7. ILS & Reinsurance Capital Developments
7a. Olympus – Abacab Re 2026-1 Cat Bond
Cat Bond Issuance (Upsized) | Marketed March 2026
Strategic thesis: Olympus’ debut cat bond saw tightening price guidance and strong demand, reflecting continued investor appetite for well-structured catastrophe risk.
Why it matters:
- Confirms resilience of ILS market demand
- Supports additional capacity for insurers
- Demonstrates pricing power when risk is well-understood
Competitive impact:
- Encourages more issuers to tap capital markets
- Expands alternative capacity vs. traditional reinsurance
- Strengthens role of structured risk transfer products
Bottom line: Capital markets remain open and competitive for insurance risk—if structured correctly.
7b.
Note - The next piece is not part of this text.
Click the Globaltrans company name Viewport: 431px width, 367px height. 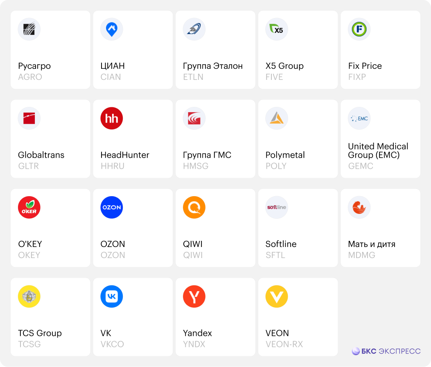pyautogui.click(x=41, y=155)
AI-Linked Reinsurance Structures (Emerging Theme)
Market Commentary | Published March 2026
Strategic thesis: Emerging structures point toward AI-linked securities, integrating ILS with dynamic, AI-driven risk analytics and triggers.
Why it matters:
- Moves reinsurance toward real-time, model-driven capital structures
- Tightens integration between InsurTech and capital markets
- Enables more responsive and adaptive risk transfer
Competitive impact:
- Favors players with advanced modeling capabilities
- Raises complexity and sophistication of capital instruments
- Accelerates convergence of technology + reinsurance + capital
Bottom line: Reinsurance is evolving from static structures to intelligent capital systems.
8. Additional Strategic Transactions (Status Updates)
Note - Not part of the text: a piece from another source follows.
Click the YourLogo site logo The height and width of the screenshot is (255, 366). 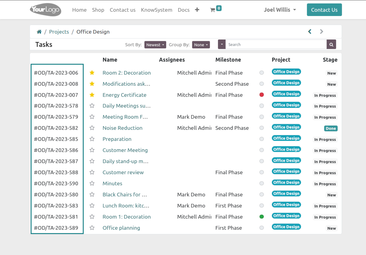click(45, 10)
Berkshire Hathaway – ~$1.8B Stake in Tokio Marine
Strategic Equity Investment | Announced March 23, 2026
Strategic thesis: Deepens partnership via capital injection and reinsurance collaboration.
Why it matters:
- Strengthens global carrier alignment
- Reinforces long-term balance sheet partnerships
Bottom line: Strategic capital is being used to lock in distribution and risk partnerships.
Status: Announced; expected to close April 2026
Equitable – Corebridge ~$22B Merger
All-Stock Merger | Announced March 26, 2026
Strategic thesis: Combines two life platforms into a scaled retirement and insurance powerhouse.
Why it matters:
- Drives scale efficiencies in life insurance
- Enhances capital and distribution capabilities
Bottom line: Scale continues to be a defining advantage in life insurance.
Status: Announced; expected close by year-end 2026
Starr – Acquisition of IQUW Group (Completed)
Strategic Acquisition | Closed March 23, 2026
Strategic thesis: Expands Starr’s presence in specialty and Lloyd’s markets.
Why it matters:
- Strengthens underwriting footprint in specialty lines
- Enhances global distribution and capacity
Bottom line: Consolidation in specialty insurance continues to accelerate.
Status: Closed
Overall Takeaway
This week’s deals reinforce a single theme:
Insurance is being re-architected around workflows, data, and capital.
- AI is moving into decision-making layers
- Infrastructure players are capturing control points
- Private capital is reshaping balance sheets and distribution
The competitive edge is no longer distribution or brand.
It’s:
Who owns the workflow—and who controls the capital behind it.